Exendin-4 ameliorates cardiac ischemia/reperfusion injury via caveolae and caveolins-3.
Cardiovasc Diabetol · 2014
Last updated 2026-05-28In lab tests, the GLP-1 drug exendin-4 reduced heart cell death by 35.6% compared to 64.4% in untreated cells and lowered heart damage markers. However, when caveolae (tiny structures in heart cells) were disrupted, this protection was lost, and heart cell death rose to 71.8%. In live mice, exendin-4 reduced heart attack damage by 25.1% compared to 41.4% in untreated mice, but this benefit disappeared in mice lacking caveolin-3, a key protein in caveolae.

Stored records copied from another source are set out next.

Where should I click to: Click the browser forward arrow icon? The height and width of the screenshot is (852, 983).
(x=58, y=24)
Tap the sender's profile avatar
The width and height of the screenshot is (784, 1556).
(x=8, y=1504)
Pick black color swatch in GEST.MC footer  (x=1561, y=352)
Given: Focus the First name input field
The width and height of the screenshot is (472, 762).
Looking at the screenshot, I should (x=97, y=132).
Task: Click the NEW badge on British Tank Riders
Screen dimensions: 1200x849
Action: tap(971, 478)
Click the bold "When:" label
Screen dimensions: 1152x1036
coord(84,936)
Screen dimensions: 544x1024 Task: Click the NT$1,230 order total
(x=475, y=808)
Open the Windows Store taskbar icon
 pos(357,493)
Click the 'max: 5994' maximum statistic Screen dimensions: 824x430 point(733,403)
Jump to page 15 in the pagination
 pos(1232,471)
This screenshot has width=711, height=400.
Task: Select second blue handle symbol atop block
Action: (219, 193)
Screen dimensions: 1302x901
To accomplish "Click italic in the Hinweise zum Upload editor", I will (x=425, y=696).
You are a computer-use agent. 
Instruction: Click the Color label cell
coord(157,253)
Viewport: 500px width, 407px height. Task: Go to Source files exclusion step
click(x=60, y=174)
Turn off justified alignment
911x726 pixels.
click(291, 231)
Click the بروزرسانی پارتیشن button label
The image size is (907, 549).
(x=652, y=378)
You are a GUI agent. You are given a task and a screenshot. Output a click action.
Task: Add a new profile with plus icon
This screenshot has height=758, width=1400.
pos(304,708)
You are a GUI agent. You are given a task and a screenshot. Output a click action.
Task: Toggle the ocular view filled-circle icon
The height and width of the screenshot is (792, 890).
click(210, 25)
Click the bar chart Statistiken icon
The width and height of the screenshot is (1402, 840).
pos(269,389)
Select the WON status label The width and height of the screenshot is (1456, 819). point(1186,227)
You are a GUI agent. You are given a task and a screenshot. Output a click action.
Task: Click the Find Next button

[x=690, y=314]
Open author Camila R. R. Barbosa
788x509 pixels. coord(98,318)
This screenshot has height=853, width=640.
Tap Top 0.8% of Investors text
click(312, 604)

AI summary of the abstract below.
| Journal | Cardiovasc Diabetol, 2014 |
|---|---|
| Citations | 33 |
| Relative citation ratio | 1.04 |
| NIH percentile | 52 |
| Molecules | — |
| Conditions studied | Heart Failure |
Abstract
BACKGROUND: Exendin-4, an exogenous glucagon-like peptide-1 receptor (GLP-1R) agonist, protects the heart from ischemia/reperfusion injury. However, the mechanisms for this protection are poorly understood. Caveolae, sarcolemmal invaginations, and caveolins, scaffolding proteins in caveolae, localize molecules involved in cardiac protection. We tested the hypothesis that caveolae and caveolins are essential for exendin-4 induced cardiac protection using in vitro and in vivo studies in control and caveolin-3 (Cav-3) knockout mice (Cav-3 KO).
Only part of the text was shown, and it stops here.